▸ PROBLEM TO WORK ON
Would you set down the data below exactly as shown?

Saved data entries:
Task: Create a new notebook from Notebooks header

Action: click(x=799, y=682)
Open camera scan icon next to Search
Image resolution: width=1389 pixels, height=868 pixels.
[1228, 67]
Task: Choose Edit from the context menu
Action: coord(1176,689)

▸ RESPONSE TO THE TASK
Task: Create a new notebook from Notebooks header

Action: click(x=799, y=682)
Open camera scan icon next to Search
Image resolution: width=1389 pixels, height=868 pixels.
[1228, 67]
Task: Choose Edit from the context menu
Action: coord(1176,689)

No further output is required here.